In this study the main cause of acute airway obstruction was considered to be prevertebral soft tissue swelling as Emery et al. suggested [5] because a suction drain was used routinely in all patients. The prevertebral soft tissue was measured on plain cervical spine lateral radiographs. This method was derived from a study by DeBehnke and Havel, who measured prevertebral soft tissue to identify cervical spinal fracture [4]. We concluded that this method was useful for evaluating prevertebral soft tissue swelling not only in patients with cervical trauma but also in patients after anterior cervical spinal surgery.
There have been no prospective studies concerning the natural history of the swelling of the prevertebral soft tissue after anterior cervical spinal surgery. Therefore, in this study, we measured prevertebral soft tissues serially (preoperatively, postoperatively, on the 1st, 2nd, 3rd, 4th, and 5th days) to identify the short-term natural course of the prevertebral soft tissue swelling. Prevertebral soft tissue swelling occurred in all patients.
The peak prevertebral soft tissue swelling was found on the second and third days after the operation. Therefore, if a patient is going to remain intubated after a long and difficult procedure above C5, we maintain intubation until after the peak swelling at three days rather than just overnight.
Uppal and Akmakjian presented outpatient cervical fusion at the NASS meeting in 1999. They discharged the patients who underwent ACDF within 23 h. They reported that outpatient ACDF was a cost-effective method with excellent overall patient satisfaction [13]. Considering the low rate of reintubation (1.1%) in the current study, routine close observation of the patients for three days would seem to be unnecessary. However, the peak prevertebral soft tissue swelling occurs on the 2nd and 3rd days after surgery as shown in our study. Therefore, after a long and difficult procedure, we observe the patients for two or three days after the operation.
The predominant swelling of the prevertebral soft tissue was observed at the C2, C3, and C4 levels. These findings were similar to those of Fujiwara et al. which stated that upper airway obstruction was due to serious swelling of the soft tissue surrounding C3 [7]. There were no significant differences between the one-level surgery group and two-level surgery group. We attributed this finding to the lack of significant differences between the two groups in operating time and amount of blood loss. The studies of Sagi et al. [12] and Epstein et al. [6] suggest that if three- or four-level corpectomy and fusion cases had been included in this study, there would have been significant differences between the groups depending on the number of fusion levels.

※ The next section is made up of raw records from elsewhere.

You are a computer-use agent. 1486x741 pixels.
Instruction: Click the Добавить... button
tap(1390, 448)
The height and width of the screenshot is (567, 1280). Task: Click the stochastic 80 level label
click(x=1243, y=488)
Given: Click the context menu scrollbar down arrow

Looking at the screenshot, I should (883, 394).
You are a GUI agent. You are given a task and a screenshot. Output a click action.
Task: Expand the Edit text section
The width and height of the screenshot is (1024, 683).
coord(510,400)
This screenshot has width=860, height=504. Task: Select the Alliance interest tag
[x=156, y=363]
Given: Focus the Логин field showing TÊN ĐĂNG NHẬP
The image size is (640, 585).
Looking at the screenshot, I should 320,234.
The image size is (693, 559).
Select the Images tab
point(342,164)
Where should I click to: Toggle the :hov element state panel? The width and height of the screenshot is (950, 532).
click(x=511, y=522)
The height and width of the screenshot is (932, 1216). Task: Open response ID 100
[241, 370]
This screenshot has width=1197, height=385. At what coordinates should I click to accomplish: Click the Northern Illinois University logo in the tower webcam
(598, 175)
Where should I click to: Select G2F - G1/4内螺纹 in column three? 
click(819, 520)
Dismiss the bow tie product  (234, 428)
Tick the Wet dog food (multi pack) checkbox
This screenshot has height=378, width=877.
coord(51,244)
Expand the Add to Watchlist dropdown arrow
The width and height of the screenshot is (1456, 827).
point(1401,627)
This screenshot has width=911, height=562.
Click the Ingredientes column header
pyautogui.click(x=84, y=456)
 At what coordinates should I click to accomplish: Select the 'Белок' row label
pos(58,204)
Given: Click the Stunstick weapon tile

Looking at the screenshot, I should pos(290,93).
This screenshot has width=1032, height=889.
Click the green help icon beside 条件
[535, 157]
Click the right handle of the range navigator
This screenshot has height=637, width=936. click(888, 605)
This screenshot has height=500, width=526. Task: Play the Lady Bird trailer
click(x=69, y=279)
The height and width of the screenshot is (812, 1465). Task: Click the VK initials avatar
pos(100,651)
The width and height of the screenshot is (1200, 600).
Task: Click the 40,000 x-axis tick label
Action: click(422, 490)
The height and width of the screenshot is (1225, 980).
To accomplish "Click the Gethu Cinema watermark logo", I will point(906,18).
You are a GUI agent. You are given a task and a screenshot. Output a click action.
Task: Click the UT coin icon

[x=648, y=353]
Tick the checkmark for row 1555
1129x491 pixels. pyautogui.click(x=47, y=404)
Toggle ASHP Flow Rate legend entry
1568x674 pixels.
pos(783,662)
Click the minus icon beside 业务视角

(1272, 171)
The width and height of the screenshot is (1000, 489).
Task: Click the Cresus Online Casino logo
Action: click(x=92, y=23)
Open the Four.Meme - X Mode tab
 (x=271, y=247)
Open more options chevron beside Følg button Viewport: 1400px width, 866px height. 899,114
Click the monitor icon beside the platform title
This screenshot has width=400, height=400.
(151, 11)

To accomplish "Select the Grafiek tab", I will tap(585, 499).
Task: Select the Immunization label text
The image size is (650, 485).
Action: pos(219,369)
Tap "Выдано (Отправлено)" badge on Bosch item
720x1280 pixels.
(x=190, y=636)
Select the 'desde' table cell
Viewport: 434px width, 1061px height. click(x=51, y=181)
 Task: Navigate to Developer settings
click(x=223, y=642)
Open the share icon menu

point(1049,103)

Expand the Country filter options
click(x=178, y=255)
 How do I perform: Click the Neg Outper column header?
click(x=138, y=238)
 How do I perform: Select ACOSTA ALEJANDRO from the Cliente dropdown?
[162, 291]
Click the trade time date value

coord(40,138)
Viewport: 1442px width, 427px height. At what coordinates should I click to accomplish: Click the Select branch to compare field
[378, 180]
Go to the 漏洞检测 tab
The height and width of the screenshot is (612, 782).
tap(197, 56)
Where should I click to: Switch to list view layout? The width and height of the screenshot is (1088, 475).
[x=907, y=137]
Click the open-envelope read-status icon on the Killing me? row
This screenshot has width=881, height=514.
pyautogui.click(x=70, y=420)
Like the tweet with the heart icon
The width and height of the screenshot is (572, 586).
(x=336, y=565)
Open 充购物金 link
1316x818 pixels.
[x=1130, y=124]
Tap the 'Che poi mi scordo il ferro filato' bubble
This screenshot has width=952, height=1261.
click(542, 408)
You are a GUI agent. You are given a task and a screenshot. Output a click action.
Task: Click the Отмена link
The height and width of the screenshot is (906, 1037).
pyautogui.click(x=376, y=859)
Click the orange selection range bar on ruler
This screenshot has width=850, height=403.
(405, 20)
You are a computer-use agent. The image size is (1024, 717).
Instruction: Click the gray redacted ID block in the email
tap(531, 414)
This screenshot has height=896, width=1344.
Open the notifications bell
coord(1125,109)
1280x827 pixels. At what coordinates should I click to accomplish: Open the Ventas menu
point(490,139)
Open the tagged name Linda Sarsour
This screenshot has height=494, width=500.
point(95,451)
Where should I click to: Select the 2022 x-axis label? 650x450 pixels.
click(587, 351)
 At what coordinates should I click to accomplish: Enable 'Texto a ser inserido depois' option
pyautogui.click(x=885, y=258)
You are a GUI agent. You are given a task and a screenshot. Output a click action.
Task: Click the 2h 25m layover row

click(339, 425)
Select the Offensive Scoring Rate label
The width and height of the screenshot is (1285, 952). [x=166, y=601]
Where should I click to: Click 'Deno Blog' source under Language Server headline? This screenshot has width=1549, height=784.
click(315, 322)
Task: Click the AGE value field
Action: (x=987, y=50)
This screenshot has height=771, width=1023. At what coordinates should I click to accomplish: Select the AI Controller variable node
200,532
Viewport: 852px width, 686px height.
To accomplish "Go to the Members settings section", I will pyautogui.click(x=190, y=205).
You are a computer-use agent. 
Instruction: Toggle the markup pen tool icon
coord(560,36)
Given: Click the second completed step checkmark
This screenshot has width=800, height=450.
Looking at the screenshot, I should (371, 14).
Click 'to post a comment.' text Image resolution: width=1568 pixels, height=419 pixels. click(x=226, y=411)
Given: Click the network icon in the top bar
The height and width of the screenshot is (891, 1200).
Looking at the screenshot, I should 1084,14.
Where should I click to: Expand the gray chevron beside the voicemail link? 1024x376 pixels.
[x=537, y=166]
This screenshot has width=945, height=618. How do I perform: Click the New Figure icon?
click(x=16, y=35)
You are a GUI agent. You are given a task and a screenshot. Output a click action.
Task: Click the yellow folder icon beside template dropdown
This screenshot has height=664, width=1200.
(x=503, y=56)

In this study, prevertebral soft tissue swelling was significantly more severe in the proximal to C5 surgery group than in the distal to C5 surgery group and the swelling was predominant at the C2 and C3 levels. These findings were similar to the study of Fujiwara et al. in which all of the reintubated patients had fused to C3 [7].
A limitation of the current study was the lack of correlation between respiratory difficulty and prevertebral soft tissue swelling. We could not determine the correlations because of individual variations between patients.
Conclusion
In this prospective study of 87 patients fused at one or two levels in the cervical spine, peak prevertebral soft tissue swelling was observed on the second and third days after the operation.